Conformal Lifshitz Gravity from Holography

TL;DR

This work shows that holographic renormalization in asymptotically Lifshitz spacetimes naturally yields gravity with anisotropic scaling, where near anisotropic infinity the counterterms reproduce a Lifshitz-conformal gravitational action with the correct dynamical exponent $z$. In the key case of $3+1$ bulk dimensions and $z=2$, a logarithmic counterterm emerges that matches the action of $z=2$ conformal gravity in $2+1$ dimensions and enforces detailed balance, a relation that persists when bulk scalars are included. The authors develop a Hamiltonian holographic renormalization framework, compute the divergences for bulk gravity with a massive vector (and with scalars), and show that detailed balance is a structural consequence of the holographic counterterm relations, with an analytic continuation linking the result to a de Sitter-like regime and a peculiar, spatially anisotropic ground-state wavefunction.

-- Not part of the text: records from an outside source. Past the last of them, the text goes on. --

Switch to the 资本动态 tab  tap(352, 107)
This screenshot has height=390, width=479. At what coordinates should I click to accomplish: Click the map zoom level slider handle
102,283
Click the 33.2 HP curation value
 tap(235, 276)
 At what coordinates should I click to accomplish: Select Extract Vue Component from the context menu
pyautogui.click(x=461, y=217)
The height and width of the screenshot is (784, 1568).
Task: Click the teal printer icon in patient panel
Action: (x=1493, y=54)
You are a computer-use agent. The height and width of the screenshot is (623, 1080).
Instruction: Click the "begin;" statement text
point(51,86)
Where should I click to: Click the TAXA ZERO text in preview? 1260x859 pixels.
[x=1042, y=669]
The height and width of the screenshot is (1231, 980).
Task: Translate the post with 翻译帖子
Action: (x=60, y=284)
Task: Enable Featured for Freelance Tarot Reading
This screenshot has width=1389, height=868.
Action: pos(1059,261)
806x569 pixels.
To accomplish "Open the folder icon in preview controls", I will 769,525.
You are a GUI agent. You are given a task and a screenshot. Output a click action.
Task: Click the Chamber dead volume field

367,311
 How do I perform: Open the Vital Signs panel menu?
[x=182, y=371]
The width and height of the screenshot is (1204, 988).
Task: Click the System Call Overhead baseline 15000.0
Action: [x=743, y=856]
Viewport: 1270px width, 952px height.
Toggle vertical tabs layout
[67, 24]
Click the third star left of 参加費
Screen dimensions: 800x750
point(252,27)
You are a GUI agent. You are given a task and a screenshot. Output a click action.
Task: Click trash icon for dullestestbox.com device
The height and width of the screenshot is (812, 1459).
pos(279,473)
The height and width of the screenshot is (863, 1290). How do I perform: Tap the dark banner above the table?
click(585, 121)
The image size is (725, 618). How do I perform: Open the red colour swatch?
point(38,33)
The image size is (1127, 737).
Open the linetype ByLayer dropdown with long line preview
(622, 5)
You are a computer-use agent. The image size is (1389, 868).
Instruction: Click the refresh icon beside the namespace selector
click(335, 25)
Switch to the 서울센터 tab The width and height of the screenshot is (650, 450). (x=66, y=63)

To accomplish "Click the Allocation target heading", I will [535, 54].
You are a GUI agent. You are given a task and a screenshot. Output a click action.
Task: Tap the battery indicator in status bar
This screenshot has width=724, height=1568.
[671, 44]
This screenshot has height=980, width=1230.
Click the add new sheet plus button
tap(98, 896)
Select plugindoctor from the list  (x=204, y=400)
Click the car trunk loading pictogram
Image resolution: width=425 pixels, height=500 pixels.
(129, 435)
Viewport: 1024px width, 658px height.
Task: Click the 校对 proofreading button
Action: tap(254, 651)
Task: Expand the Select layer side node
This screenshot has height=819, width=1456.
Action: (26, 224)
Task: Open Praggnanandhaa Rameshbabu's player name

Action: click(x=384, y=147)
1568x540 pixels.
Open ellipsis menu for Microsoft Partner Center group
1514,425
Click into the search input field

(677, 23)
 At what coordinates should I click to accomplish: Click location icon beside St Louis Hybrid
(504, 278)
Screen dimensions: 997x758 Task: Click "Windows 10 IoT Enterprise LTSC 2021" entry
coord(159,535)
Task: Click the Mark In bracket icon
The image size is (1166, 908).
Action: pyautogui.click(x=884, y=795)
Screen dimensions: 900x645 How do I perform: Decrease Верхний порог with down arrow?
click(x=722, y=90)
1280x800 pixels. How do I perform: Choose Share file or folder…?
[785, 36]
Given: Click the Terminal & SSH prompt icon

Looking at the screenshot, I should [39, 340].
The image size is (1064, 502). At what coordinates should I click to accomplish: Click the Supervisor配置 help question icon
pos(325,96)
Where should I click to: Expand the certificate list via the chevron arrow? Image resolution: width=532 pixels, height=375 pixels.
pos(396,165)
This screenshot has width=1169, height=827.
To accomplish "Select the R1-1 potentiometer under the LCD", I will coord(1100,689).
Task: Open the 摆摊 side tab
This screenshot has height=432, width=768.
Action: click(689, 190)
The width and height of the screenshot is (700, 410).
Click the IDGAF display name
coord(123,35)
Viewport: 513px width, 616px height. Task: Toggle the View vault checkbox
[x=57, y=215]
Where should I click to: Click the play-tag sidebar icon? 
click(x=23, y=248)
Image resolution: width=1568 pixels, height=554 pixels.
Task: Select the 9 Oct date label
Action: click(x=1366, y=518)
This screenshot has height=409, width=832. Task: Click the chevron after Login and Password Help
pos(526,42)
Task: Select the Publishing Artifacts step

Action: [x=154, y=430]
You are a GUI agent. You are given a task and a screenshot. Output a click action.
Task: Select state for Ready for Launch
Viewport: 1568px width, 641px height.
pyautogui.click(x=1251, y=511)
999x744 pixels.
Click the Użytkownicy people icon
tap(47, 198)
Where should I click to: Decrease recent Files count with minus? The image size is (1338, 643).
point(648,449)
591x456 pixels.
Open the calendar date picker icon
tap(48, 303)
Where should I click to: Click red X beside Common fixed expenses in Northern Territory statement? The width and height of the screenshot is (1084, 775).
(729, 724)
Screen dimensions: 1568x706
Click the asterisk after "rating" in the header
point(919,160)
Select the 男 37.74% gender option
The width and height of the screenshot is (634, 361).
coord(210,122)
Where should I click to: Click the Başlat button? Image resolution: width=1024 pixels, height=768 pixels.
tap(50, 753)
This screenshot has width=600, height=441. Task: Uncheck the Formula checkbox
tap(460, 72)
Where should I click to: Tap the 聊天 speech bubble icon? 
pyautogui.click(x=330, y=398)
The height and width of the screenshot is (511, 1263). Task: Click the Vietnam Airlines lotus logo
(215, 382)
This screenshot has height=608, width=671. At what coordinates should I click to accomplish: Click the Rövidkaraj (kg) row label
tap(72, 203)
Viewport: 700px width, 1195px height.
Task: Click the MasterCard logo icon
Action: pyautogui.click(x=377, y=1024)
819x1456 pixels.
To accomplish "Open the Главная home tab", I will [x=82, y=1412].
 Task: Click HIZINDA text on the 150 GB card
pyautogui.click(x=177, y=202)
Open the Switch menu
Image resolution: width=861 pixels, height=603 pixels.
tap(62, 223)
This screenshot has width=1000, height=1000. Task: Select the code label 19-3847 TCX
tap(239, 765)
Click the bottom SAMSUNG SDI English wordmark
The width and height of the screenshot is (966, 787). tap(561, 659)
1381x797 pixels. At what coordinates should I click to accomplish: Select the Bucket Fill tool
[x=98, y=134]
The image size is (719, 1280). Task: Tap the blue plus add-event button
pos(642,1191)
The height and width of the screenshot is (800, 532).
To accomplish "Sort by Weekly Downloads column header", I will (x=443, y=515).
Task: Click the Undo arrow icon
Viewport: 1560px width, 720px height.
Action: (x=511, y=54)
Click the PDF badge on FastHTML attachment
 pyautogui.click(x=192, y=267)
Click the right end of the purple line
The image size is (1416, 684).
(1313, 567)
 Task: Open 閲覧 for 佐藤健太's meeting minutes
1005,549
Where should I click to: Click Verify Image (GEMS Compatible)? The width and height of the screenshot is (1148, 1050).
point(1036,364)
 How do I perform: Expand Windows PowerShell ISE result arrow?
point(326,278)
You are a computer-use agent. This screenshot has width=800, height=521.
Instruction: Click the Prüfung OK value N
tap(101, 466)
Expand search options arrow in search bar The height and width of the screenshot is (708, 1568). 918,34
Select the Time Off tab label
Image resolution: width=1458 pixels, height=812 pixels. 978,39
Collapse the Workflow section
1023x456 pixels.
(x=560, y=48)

Overall, the paper provides a string-theory-inspired holographic route to multicritical gravity and clarifies the role of anisotropic Weyl invariance and detailed balance in the Lifshitz holographic context, offering paths to generalize to higher $z$ and richer bulk embeddings.

Abstract

We show that holographic renormalization of relativistic gravity in asymptotically Lifshitz spacetimes naturally reproduces the structure of gravity with anisotropic scaling: The holographic counterterms induced near anisotropic infinity take the form of the action for gravity at a Lifshitz point, with the appropriate value of the dynamical critical exponent $z$. In the particular case of 3+1 bulk dimensions and $z=2$ asymptotic scaling near infinity, we find a logarithmic counterterm, related to anisotropic Weyl anomaly of the dual CFT, and show that this counterterm reproduces precisely the action of conformal gravity at a $z=2$ Lifshitz point in 2+1 dimensions, which enjoys anisotropic local Weyl invariance and satisfies the detailed balance condition. We explain how the detailed balance is a consequence of relations among holographic counterterms, and point out that a similar relation holds in the relativistic case of holography in $AdS_5$. Upon analytic continuation, analogous to the relativistic case studied recently by Maldacena, the action of conformal gravity at the $z=2$ Lifshitz point features in the ground-state wavefunction of a gravitational system with an interesting type of spatial anisotropy.